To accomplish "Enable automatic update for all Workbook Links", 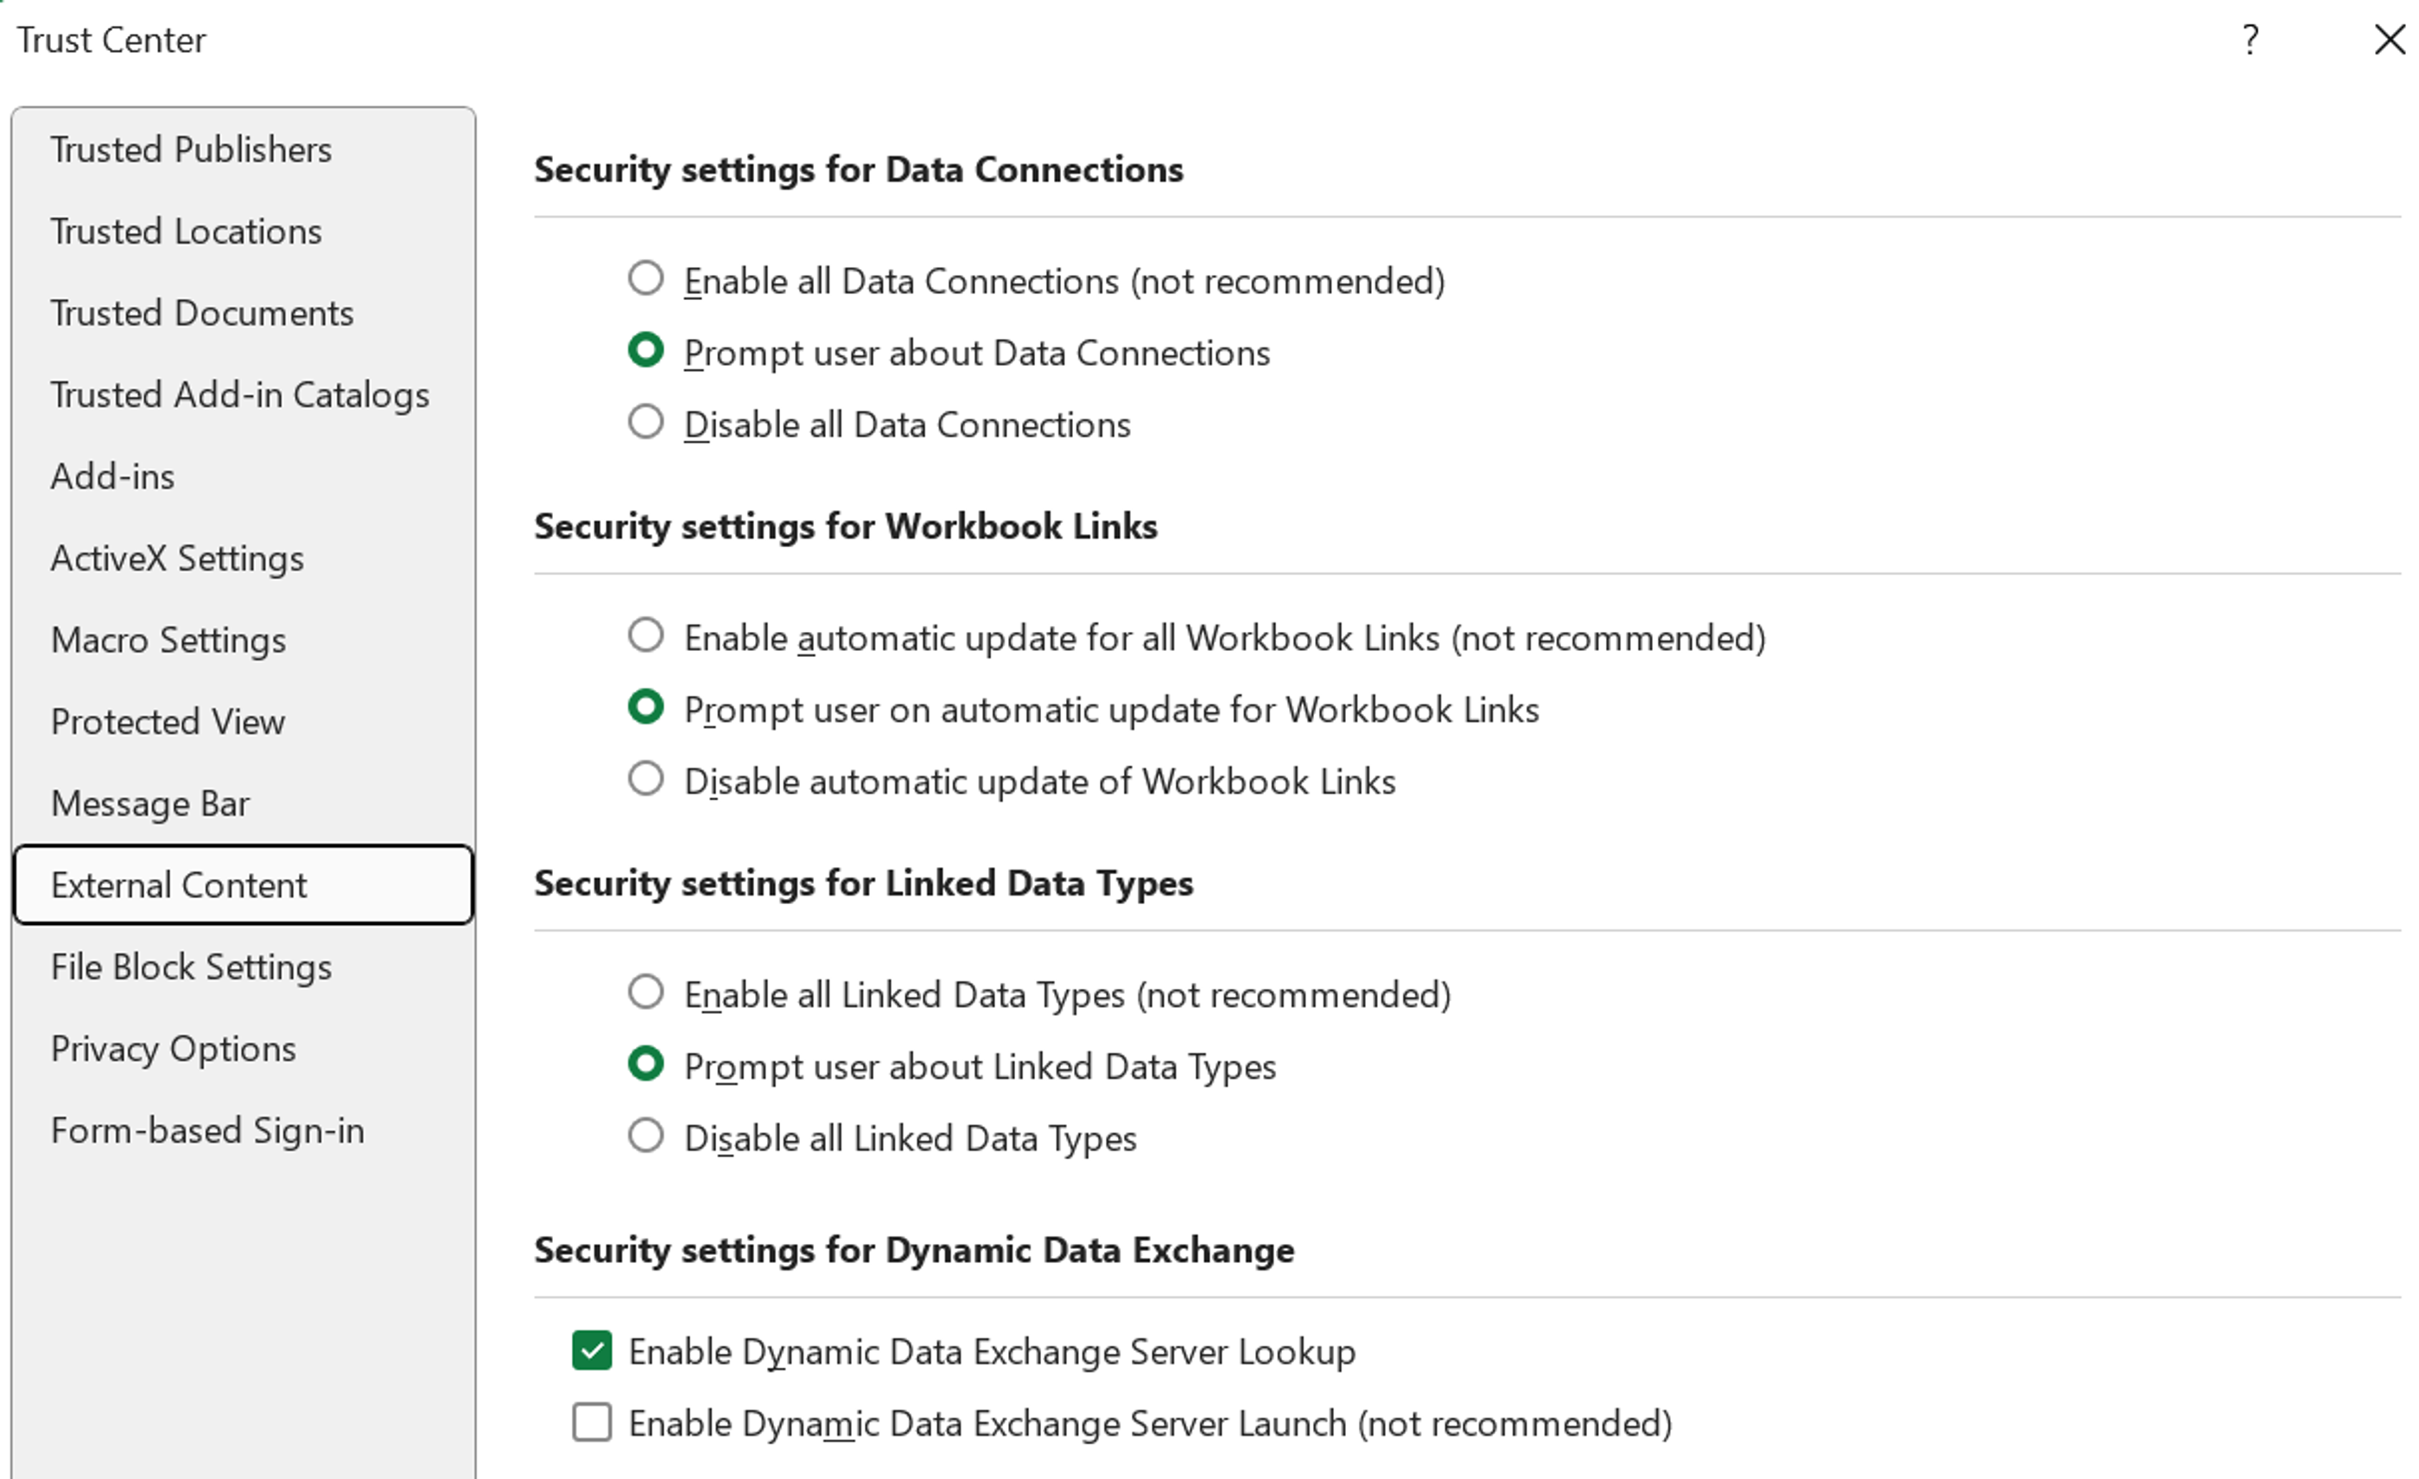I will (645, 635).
::::
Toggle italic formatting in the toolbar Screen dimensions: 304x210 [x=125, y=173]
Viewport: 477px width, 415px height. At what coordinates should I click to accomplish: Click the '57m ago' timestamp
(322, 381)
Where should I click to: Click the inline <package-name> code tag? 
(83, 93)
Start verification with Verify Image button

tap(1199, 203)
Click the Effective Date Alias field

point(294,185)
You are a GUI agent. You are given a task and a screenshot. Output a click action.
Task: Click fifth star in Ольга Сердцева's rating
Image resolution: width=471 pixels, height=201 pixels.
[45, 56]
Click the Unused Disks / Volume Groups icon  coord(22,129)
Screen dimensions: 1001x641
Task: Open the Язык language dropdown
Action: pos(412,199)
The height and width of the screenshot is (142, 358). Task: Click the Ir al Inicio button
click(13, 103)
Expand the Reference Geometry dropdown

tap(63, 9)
::::
YOUR ASSIGNMENT:
Looking at the data above, write out exactly the lines that start at the one containing "Toggle italic formatting" and end at the one containing "You are a GUI"; include both and nothing beyond.

WRITTEN ANSWER:
Toggle italic formatting in the toolbar Screen dimensions: 304x210 [x=125, y=173]
Viewport: 477px width, 415px height. At what coordinates should I click to accomplish: Click the '57m ago' timestamp
(322, 381)
Where should I click to: Click the inline <package-name> code tag? 
(83, 93)
Start verification with Verify Image button

tap(1199, 203)
Click the Effective Date Alias field

point(294,185)
You are a GUI agent. You are given a task and a screenshot. Output a click action.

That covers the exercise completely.